Immigration Debate Borders on Idiocy

An old and ugly argument resurfaces

Before discussing this week's topic — anti-immigrant bigotry — let's look at a few headlines from overseas.

Aljanci wypowiadaja sie za stworzeniem wielkiej Polski. Amerkya wykryla spisek bolszewicko niemlecki prezeciw Polsce.

Remember, you heard it here first.

Actually, you didn't. Those headlines were taken from a 1919 issue of the Pittsburgh Leader, one of the city's many now-defunct local dailies. The Leader was written in English, but it regularly carried international dispatches in foreign languages, so readers from Italy and Eastern Europe could follow the news back home.

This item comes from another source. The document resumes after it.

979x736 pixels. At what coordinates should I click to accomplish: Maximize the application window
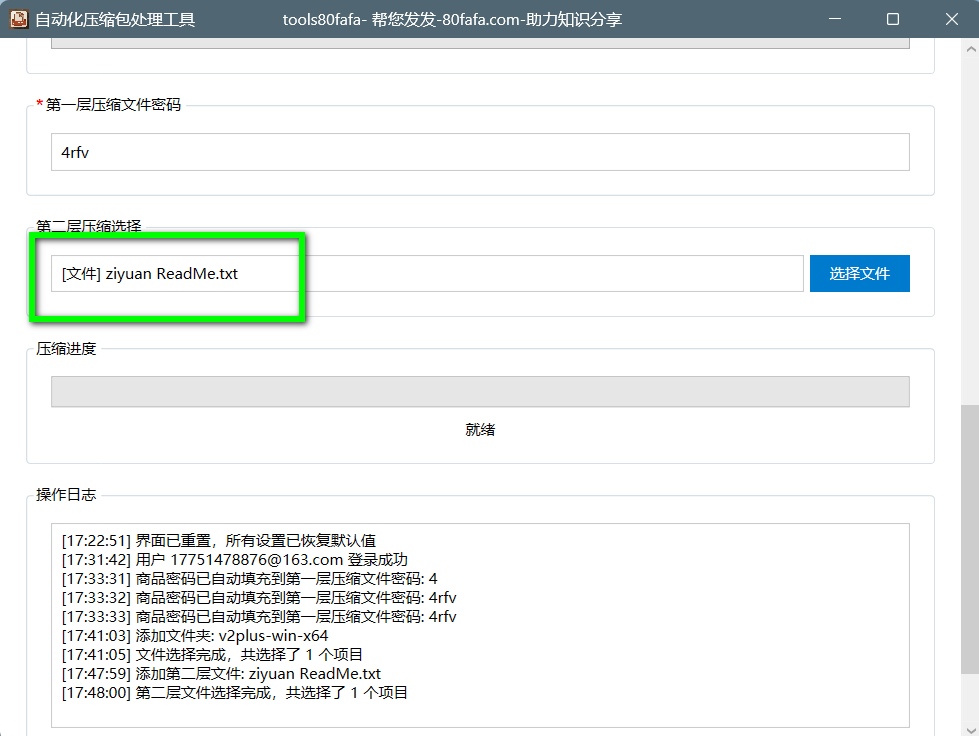893,19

You wonder how such an open-handed editorial policy would go over now. When Denver's Rocky Mountain News published a single article in Spanish this June, "Some readers really didn't like it," editor John Temple acknowledged in a column. Several cancelled their subscriptions; others called it "offensive."

In fact, the Leader published in an era much like our own. The First World War had inspired the kind of jingoism that's become so familiar in the "war on terror." (In a preview of the "freedom fries" fiasco, anti-German patriots referred to sauerkraut as "liberty cabbage." Take that, Kaiser Wilhelm!) And nativist sentiments were on the rise. In a 1995 Pennsylvania History article, historian Philip Jenkins reports that by the 1930s, Allegheny County had more than 30 Ku Klux Klan chapters. The trend, Jenkins says, was a response to postwar "mass immigration from eastern and southern Europe."

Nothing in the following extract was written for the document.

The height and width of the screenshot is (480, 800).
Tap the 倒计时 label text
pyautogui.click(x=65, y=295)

In today's Philadelphia, meanwhile, a cheesesteak stand has made headlines — in English, naturally — by noisily refusing to serve Spanish-speaking customers. Sen. Rick Santorum promptly made a show of having lunch there, demonstrating the instinct for divisive photo-ops that brought him to Terri Schiavo's bedside. Closer to home, as CP reported in May, North Versailles club Casa d'Ice routinely displays anti-immigrant messages to drivers on Route 30.

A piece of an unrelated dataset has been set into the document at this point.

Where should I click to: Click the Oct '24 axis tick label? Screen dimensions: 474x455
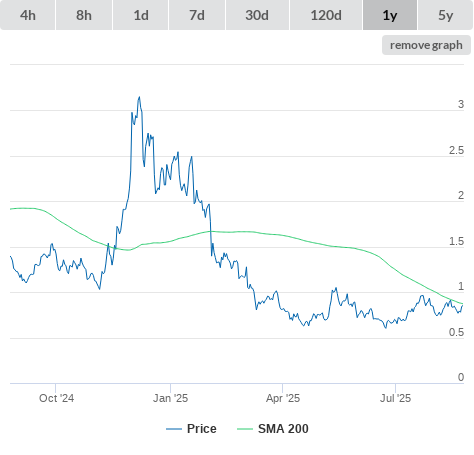tap(56, 398)
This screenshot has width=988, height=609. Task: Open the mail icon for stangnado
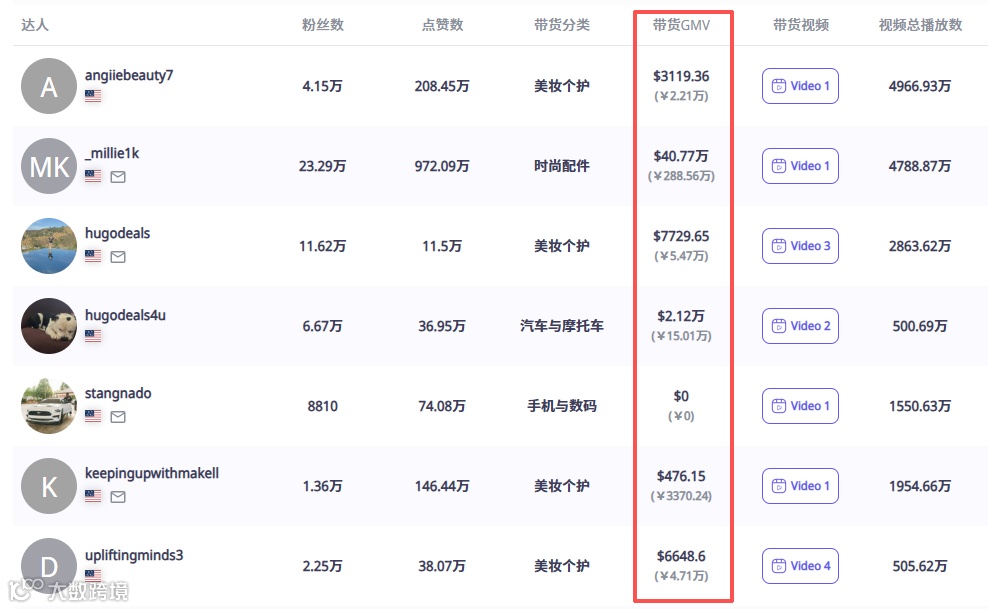(118, 417)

Illegal immigration actually isn't much of a problem around here. (Neither is any kind of immigration: According to Census Bureau estimates, Pittsburgh lost more than 4,000 people last year.) So Casa d'Ice guards against such threats to the Republic as … having to "Press '1' for English" when calling the electric company.

I'm not sure why pushing "1" is more aggravating than, say, having to sit on hold for 20 minutes listening to "The Girl from Ipanema" (who would be an immigrant too, incidentally). And if companies provide Spanish-language assistance to customers, I'm not sure that's worse than what the Leader did for many of our ancestors.

I am sure there will always be self-promoters willing to take advantage of such resentment. Take Santorum: His very first campaign commercial, the opening statement of his 2006 air campaign, is an anti-immigrant screed.

After asserting that his Italian ancestors immigrated "with dreams of a better life for their family," Santorum contends, "Unfortunately today, some enter our country with more sinister intentions." Noting his support for increased border patrols, Santorum insists, "To do anything less is not only dangerous, but an insult to those who came into America by following the rules."

Note how Santorum blurs the distinction between terrorists and the vast majority of immigrants, who have nothing more "sinister" in mind than better lives for their families. Note too how he touts his own immigrant past, before casting aspersions on the immigrants of today. That, at least, is a change in anti-immigrant sentiment from the Leader's day.

Back then, those who opposed immigration claimed they were the natives; today's anti-immigrant voices don't even try. Instead, they claim the right to denounce immigrants because their ancestors came from elsewhere. Why shouldn't today's newcomers experience intolerance? Pappy Santorum had to. And he came here legally.

Of course, there was an entire ocean between Pappy and the Land of Opportunity. If prosperity had been just a riverbank away, even he might have snuck across. The Potters of yore would have considered it, I'm sure. At least until the current generation of slackers, they were funny about wanting a better life.

But you haven't really lived the American Dream, it seems, until you've tried crushing the dreams of someone else. English-born immigrants did it to the Irish and Italians. The Irish and Italians did it to the blacks. And thanks to opportunists like Santorum, we know what's ahead. Mexicans and other Hispanics, it's your turn.

Or, as a brave newspaper in another reactionary age might have put it, es tu turno.